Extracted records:
===============
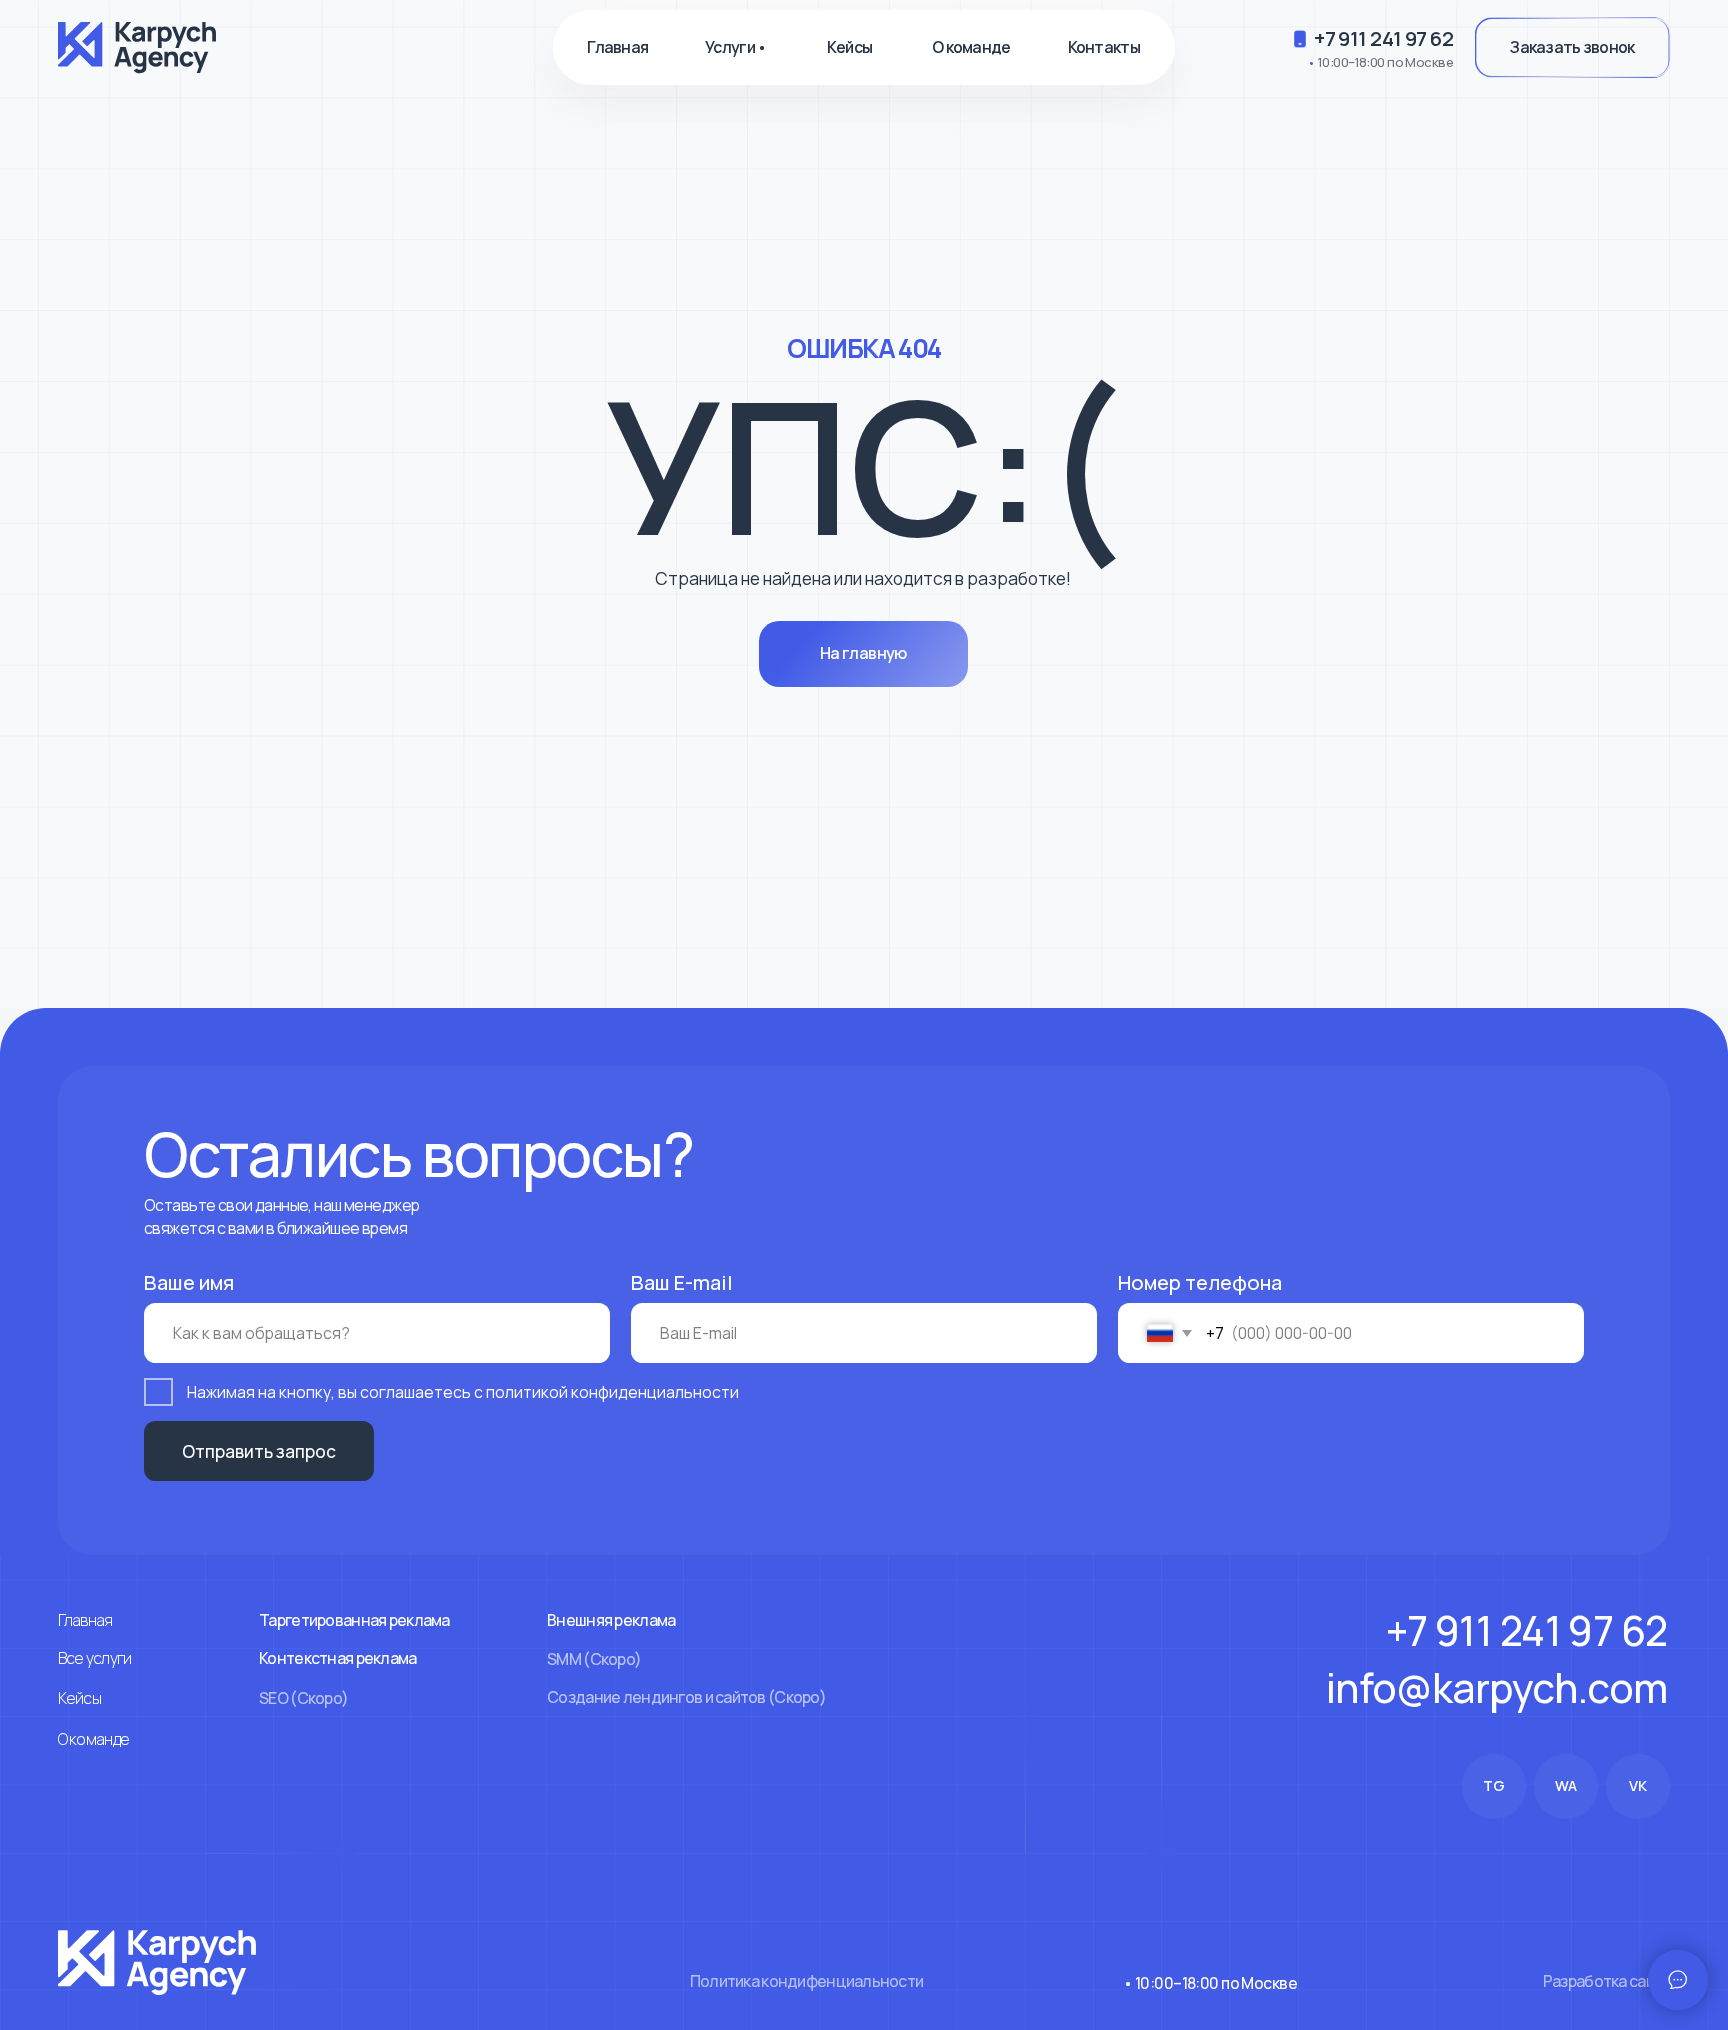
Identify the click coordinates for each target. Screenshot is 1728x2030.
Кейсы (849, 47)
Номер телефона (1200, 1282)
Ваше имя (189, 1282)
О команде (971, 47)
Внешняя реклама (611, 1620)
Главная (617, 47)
===============
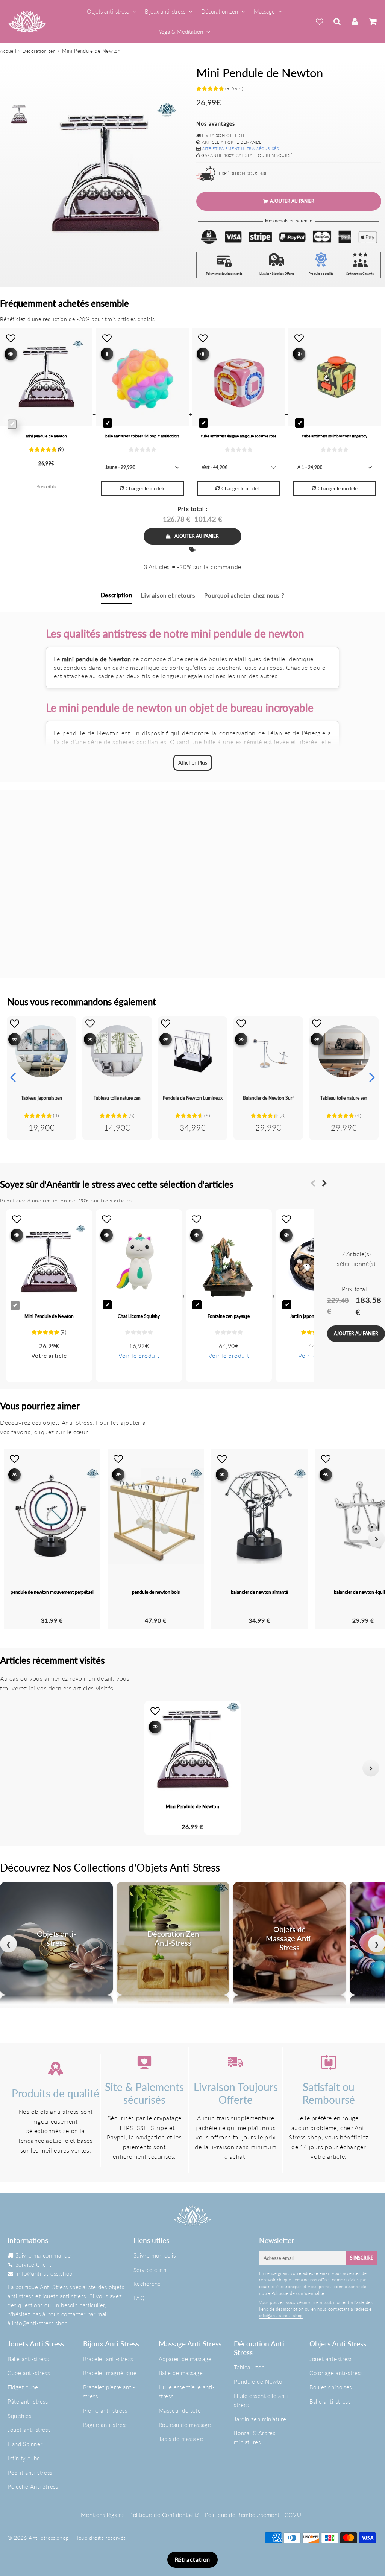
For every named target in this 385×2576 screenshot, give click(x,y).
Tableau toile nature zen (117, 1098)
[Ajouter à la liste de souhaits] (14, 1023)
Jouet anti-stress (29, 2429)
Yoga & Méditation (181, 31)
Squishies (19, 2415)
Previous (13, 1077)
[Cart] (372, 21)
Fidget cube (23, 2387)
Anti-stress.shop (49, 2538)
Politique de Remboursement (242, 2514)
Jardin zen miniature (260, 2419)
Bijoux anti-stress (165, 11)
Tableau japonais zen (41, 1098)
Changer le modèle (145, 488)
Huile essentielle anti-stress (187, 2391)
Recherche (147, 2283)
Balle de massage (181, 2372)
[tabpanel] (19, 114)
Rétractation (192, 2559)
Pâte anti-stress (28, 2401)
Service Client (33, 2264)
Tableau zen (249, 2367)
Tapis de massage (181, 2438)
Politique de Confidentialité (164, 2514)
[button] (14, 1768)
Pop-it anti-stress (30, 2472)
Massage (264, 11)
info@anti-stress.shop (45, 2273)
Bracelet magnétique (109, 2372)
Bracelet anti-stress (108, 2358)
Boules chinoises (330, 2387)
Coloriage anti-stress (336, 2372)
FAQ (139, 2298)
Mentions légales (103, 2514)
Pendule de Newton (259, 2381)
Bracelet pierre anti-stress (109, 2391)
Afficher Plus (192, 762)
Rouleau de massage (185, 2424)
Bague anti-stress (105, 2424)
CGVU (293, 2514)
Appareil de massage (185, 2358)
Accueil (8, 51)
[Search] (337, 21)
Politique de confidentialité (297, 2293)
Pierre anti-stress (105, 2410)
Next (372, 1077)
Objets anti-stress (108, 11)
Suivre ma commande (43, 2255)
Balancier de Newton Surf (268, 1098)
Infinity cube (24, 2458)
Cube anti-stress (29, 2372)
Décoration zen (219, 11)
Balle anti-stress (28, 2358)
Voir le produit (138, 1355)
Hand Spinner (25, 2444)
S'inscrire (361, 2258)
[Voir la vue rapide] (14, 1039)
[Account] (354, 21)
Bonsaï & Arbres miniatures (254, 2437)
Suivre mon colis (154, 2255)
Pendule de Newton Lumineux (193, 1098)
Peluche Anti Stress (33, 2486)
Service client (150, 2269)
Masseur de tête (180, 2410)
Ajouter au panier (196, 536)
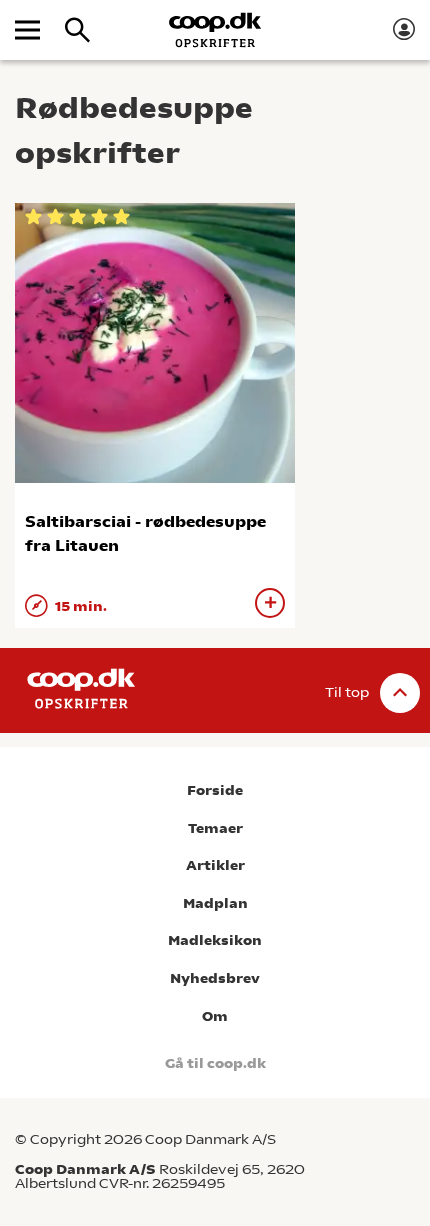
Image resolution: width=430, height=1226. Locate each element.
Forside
===============
PROMPT: Print the lines above from the one with "[Search] (337, 21)" through the one with "Peluche Anti Stress (33, 2486)", both included, exactly as written and nothing more.

WRITTEN REPLY:
[Search] (337, 21)
Politique de confidentialité (297, 2293)
Pierre anti-stress (105, 2410)
Next (372, 1077)
Objets anti-stress (108, 11)
Suivre ma commande (43, 2255)
Balancier de Newton Surf (268, 1098)
Infinity cube (24, 2458)
Cube anti-stress (29, 2372)
Décoration zen (219, 11)
Balle anti-stress (28, 2358)
Voir le produit (138, 1355)
Hand Spinner (25, 2444)
S'inscrire (361, 2258)
[Voir la vue rapide] (14, 1039)
[Account] (354, 21)
Bonsaï & Arbres miniatures (254, 2437)
Suivre mon colis (154, 2255)
Pendule de Newton Lumineux (193, 1098)
Peluche Anti Stress (33, 2486)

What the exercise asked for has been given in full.